Full course description
How did the world respond when the reality of the Holocaust came to light? How can we learn from the international response to crimes against humanity in interpreting memory and history? In this asynchronous online course, educators examine the pursuit of justice at Nuremberg, the effect the trials had on how we understand the Holocaust, how survivors coped with the trauma to build new lives in the aftermath, and how we remember and memorialize the Holocaust today. This facilitator-led course also includes an exploration of Echoes & Reflections resources that support your teaching strategies and enhanced understanding for your students.
- Course opens April 17th at 7AM EDT; approximately 4 hours to complete in total – at no cost.
- Proceed at your own pace each week, be supported by an instructor, and enjoy interaction with other educators.
- Complete all activities for a 4-hour certificate.
- Graduate credit available through the University of the Pacific.
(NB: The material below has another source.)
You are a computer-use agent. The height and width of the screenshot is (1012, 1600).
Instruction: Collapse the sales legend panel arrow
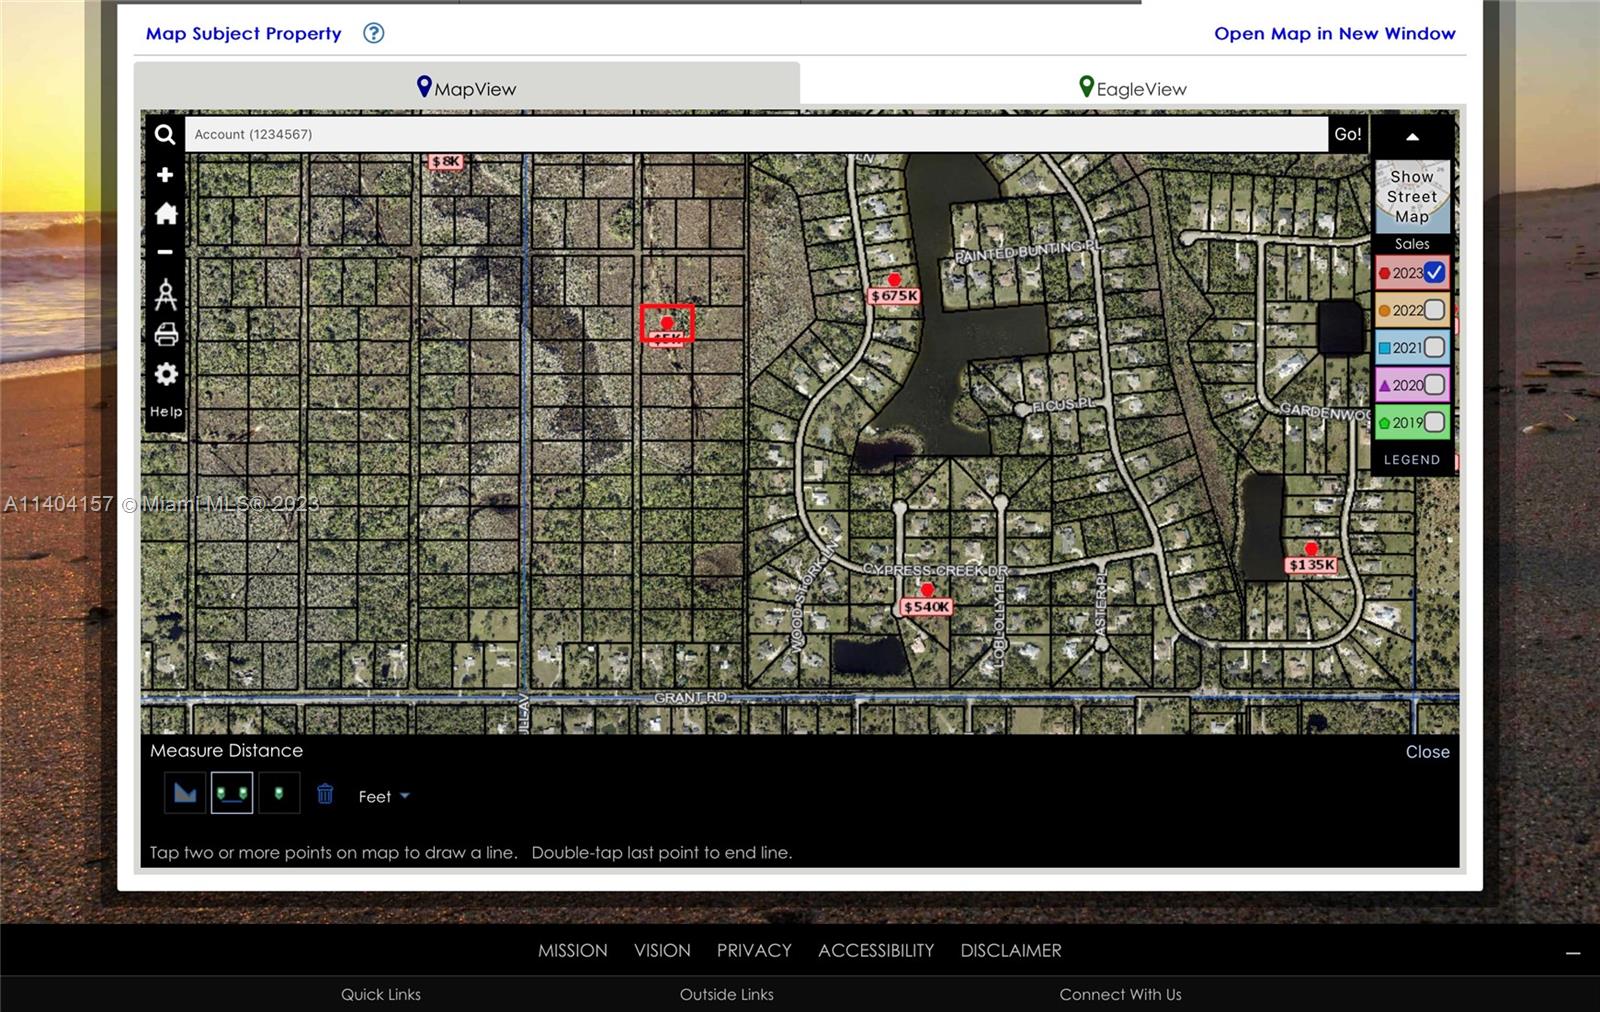(x=1412, y=137)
Please visit their site for more information.
After completing this course, you will be able to:
- Apply a sound pedagogy when planning and implementing effective Holocaust education.
- Examine the global response to the crimes of the Holocaust and its perpetrators.
- Identify the ways survivors built new lives in the aftermath of the Holocaust.
- Build confidence and capacity to teach about how the Holocaust is memorialized today.
- Understand and construct activities to help your students interpret the memory, history, and legacy of the Holocaust.